Mientras volvía a ponerse las botas llenas de barro, un perro pequeño de pelo rizado la esperaba en la puerta con el plato de comida en la boca.

–Ay, lo siento, Archie… me había olvidado de ti –Lizzie suspiró, quitándose las botas de nuevo para volver a la cocina y llenar el plato.

Mientras hacía una lista de las muchas tareas que aún tenía por delante vio a su padre mirando un partido de futbol en televisión y suspiró, aliviada. El fútbol haría que olvidase sus dolores durante un rato y lo pondría de mejor humor.

Su padre era un hombre difícil, pero su vida había sido siempre complicada. En su caso, el trabajo duro y el compromiso con la granja no habían servido de nada.

Había tenido que hacerse cargo de la granja siendo muy joven, siempre trabajando solo. Su difunta madre, Francesca, solo había aguantado un par de años allí antes de irse con otro hombre.

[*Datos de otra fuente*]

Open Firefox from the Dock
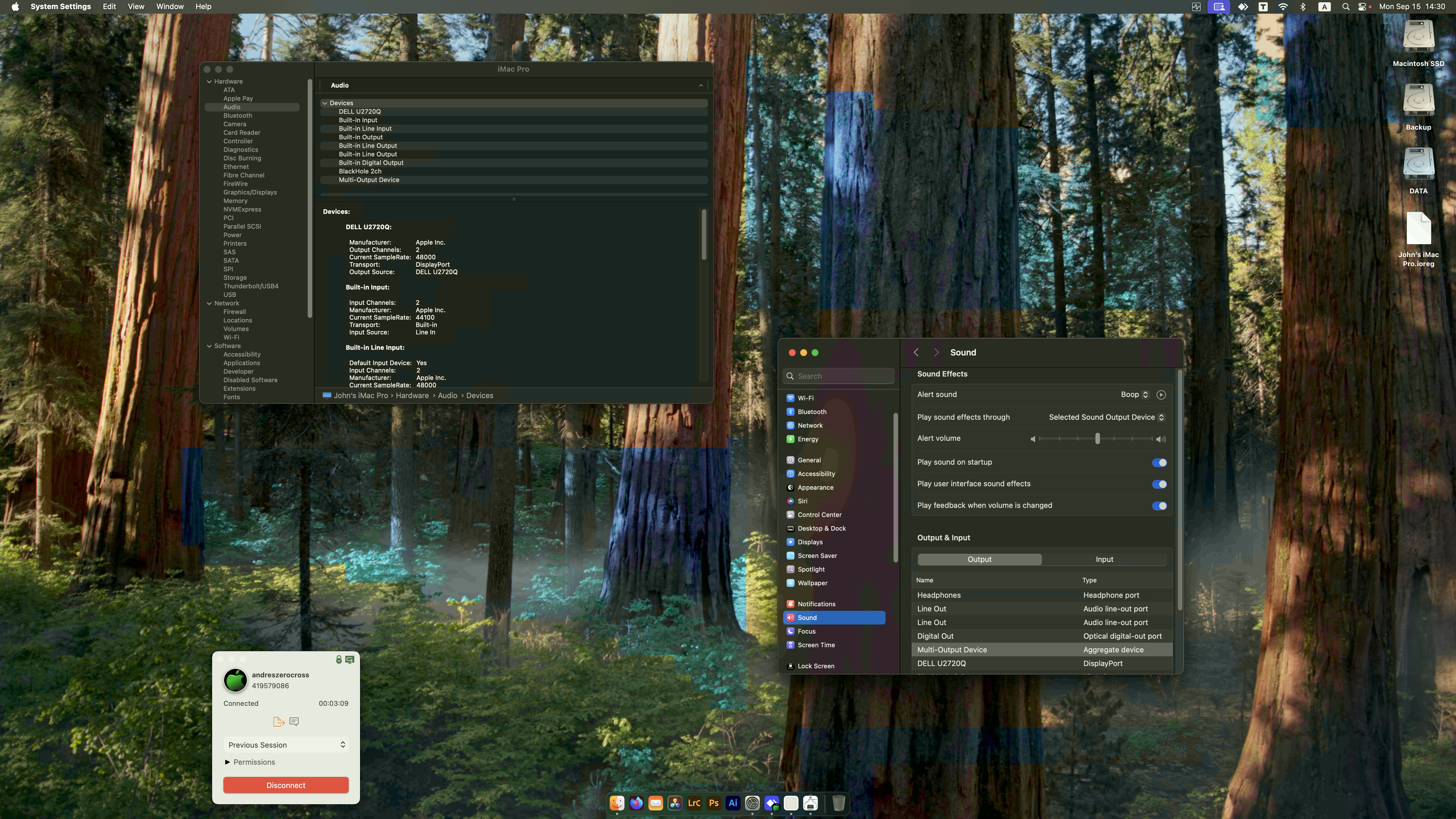Screen dimensions: 1456x819 (636, 803)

Amargado por el divorcio, Brian Whitaker no había vuelto a casarse. Cuando Lizzie tenía doce años, Francesca había muerto de forma repentina y su padre se había hecho cargo de dos hijas que eran prácticamente extrañas para él. Hizo lo que pudo, aunque aprovechando siempre que podía la oportunidad de recordarle a Lizzie que nunca sería el hijo fuerte y capaz que él había soñado y necesitaba para llevar la granja. Apenas había cumplido los cincuenta años cuando le diagnosticaron la enfermedad de Parkinson, que le impedía hacer el duro trabajo físico de la granja.

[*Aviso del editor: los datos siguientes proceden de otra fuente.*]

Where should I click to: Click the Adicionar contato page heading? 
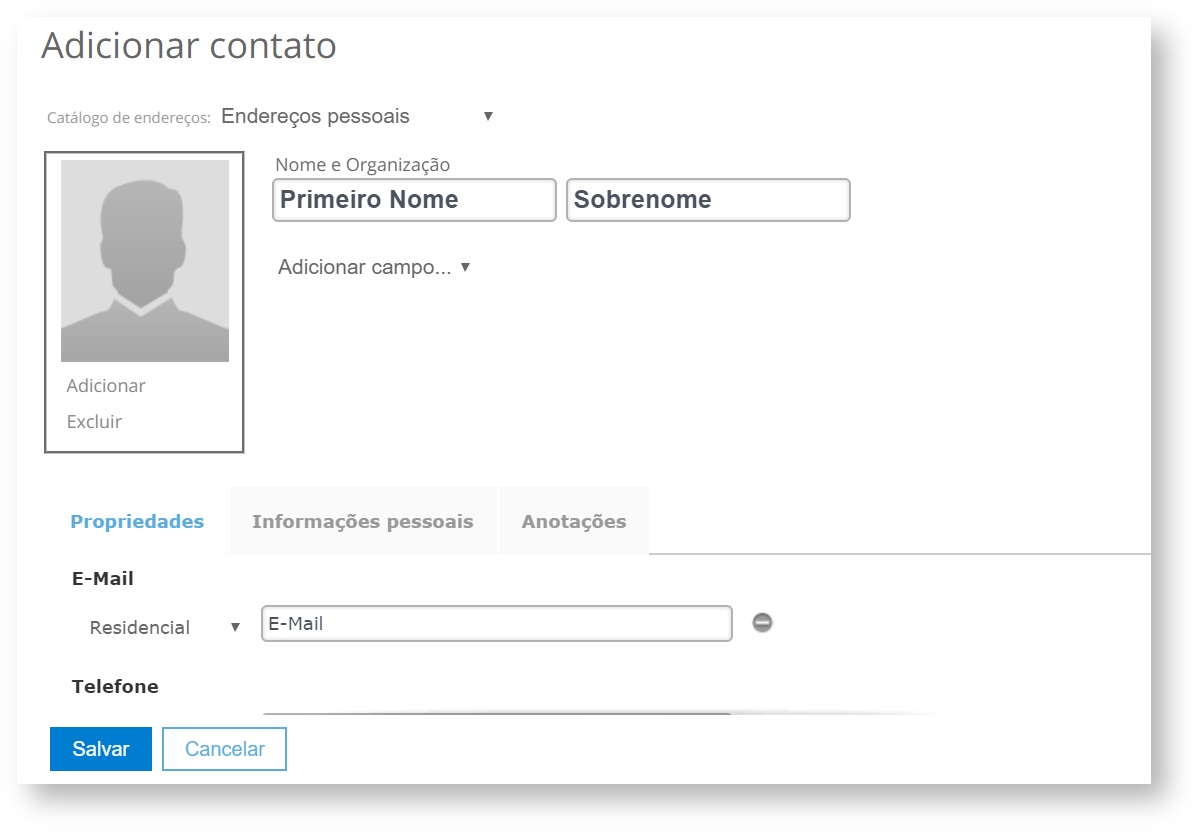(x=189, y=46)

Lizzie sabía que era una decepción para él, pero estaba acostumbrada a decepcionar a la gente. Su madre había querido una hija más alegre, pero ella era tímida. Su padre había querido un hijo, no una hija. Incluso su prometido la había dejado por otra mujer. Tristemente, Lizzie se había acostumbrado a no estar a la altura de las expectativas de los demás y a hacer el trabajo sin pensar en sus propias limitaciones.